Uma lista com 25 nomes de jovens marcados para morrer, condenados pelos chefes do tráfico de drogas no Alto da Caieira, deu início ao projeto social que retirou o maior número de crianças da criminalidade até hoje em Florianópolis. A maioria era de estudantes da Escola Básica Lúcia Livramento Mayvord, de 13 a 15 anos, membros de gangues que disputavam a influência no morro. Com a notícia de que os jovens eram procurados por bandidos da comunidade, os colaboradores do Centro Cultural Escrava Anastácia (CCEA) ofereceram a oportunidade de abandonar a criminalidade e participar de atividades esportivas e culturais. Era o começo do projeto Procurando Caminho na região do Alto da Caieira, em 2008.
Desde então, o programa acolhe crianças e adolescentes ligados ao narcotráfico, embora muitos participantes não tenham envolvimento com qualquer tipo de crime. A iniciativa já alcança todas as comunidades do Maciço do Morro da Cruz. Em uma das unidades onde o programa é oferecido, no Mont Serrat, passaram cerca de 70 alunos do Procurando Caminho até hoje. Eles deixaram de gastar seu tempo livre nas ruas para praticar surfe, fazer trilhas na mata, rafting e outros esportes.

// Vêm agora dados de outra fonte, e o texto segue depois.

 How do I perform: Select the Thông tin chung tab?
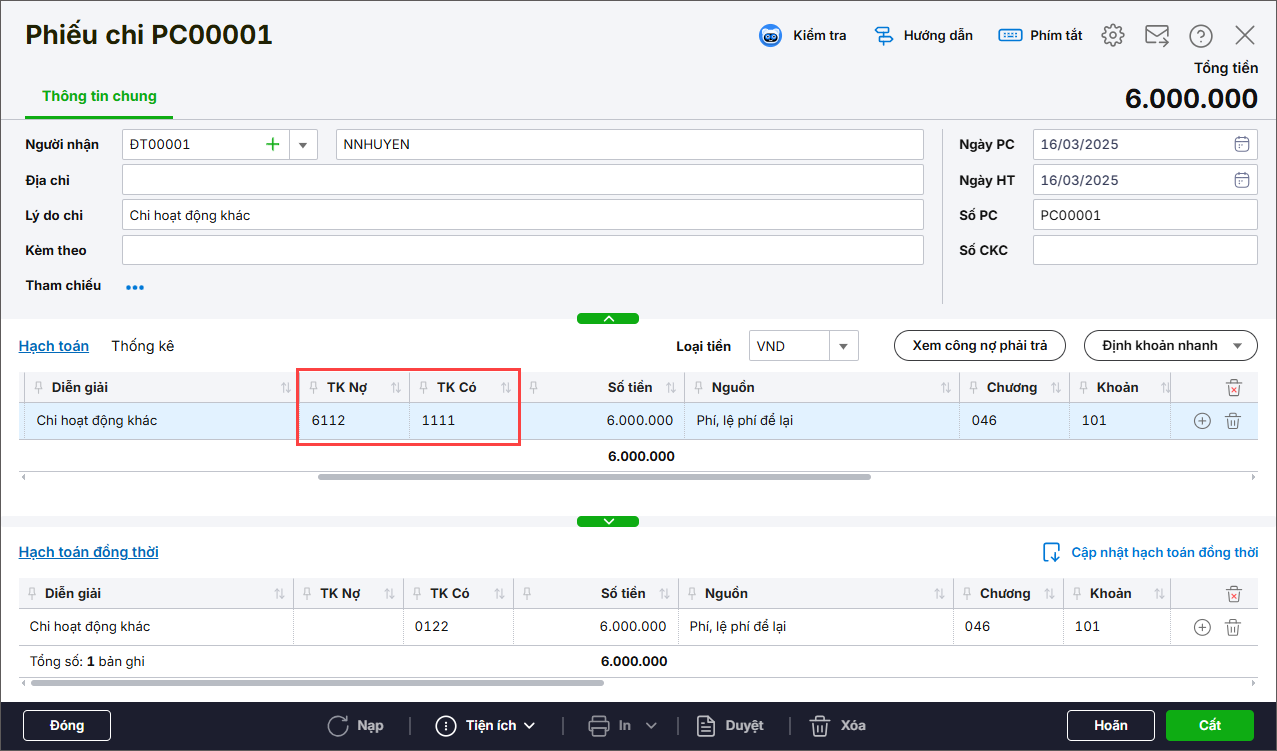99,97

O CCEA surgiu como uma união de escolas e creches do Maciço, com a finalidade de oferecer cultura e lazer aos jovens da comunidade fora do horário da escola. Sua sede está instalada aos fundos da capela de Mont Serrat, onde também funcionam o Centro Social Marista Mont Serrat e a Casa de Acolhimento Darcy Vitória de Brito. É ali também onde mora o Padre Vilson Groh, brusquense que se mudou para Florianópolis há 28 anos e desde então trabalhou a frente de projetos sociais para levar emprego, educação e cultura à população dos morros. O CCEA é a entidade mais estruturada de uma rede de organizações não-governamentais que cooperam entre si, atuando na cidade sob a tutela de Padre Vilson. A entidade é a única que possui uma assessoria de imprensa e tem o maior número de colaboradores.
Como em qualquer iniciativa do terceiro setor, o dinheiro que mantém essa rede de entidades vem de doações do setor privado e convênios com o governo federal, do estado e do município. No caso do CCEA, a maior parte dos seus projetos é financiado pelo governo de Santa Catarina. Quando faltam verbas em uma das instituições para uma finalidade específica, o dinheiro pode ser repassado por outras integrantes da rede. Isso evita que projetos como o Procurando Caminho fiquem sem atividade.
Os articuladores são obrigados a improvisar atividades quando as condições não são ideais, que é o caso do projeto atualmente. Apesar do convênio com o governo já ter sido renovado, o dinheiro para o Procurando Caminho ainda não foi depositado. O CCEA espera a verba para esta semana. A situação é pior na unidade Alto da Caieira, onde o Programa esporte e Lazer das Cidades, o PELC, foi cancelado em junho e não houve nenhuma outra atividade para substituí-lo.
A finalidade do projeto não é apenas tirar os jovens da rua, mas também dar a eles um novo rumo. À medida que envelhecem, conseguem um emprego formal e dão lugar a novas crianças no programa, os alunos são incentivados a continuar praticando os esportes em que se destacam e buscar profissionalização. Os articuladores ficam responsáveis por cuidar para que cada aluno compareça, convencendo o jovem e sua família de que é melhor estar ali do que na rua. Mesmo com esse trabalho, nem todos os alunos que se inscrevem nos projetos continuam a frequentar as aulas. “O nosso maior desafio é explicar a importância do trabalho aos pais, que muitas vezes se conformam com o fato de os filhos estarem nas ruas, ou também são traficantes” Luciana Varella, articuladora do Mont Serrat. A parte mais importante, para ela, é não deixar que o projeto fique sem atividade por um dia sequer.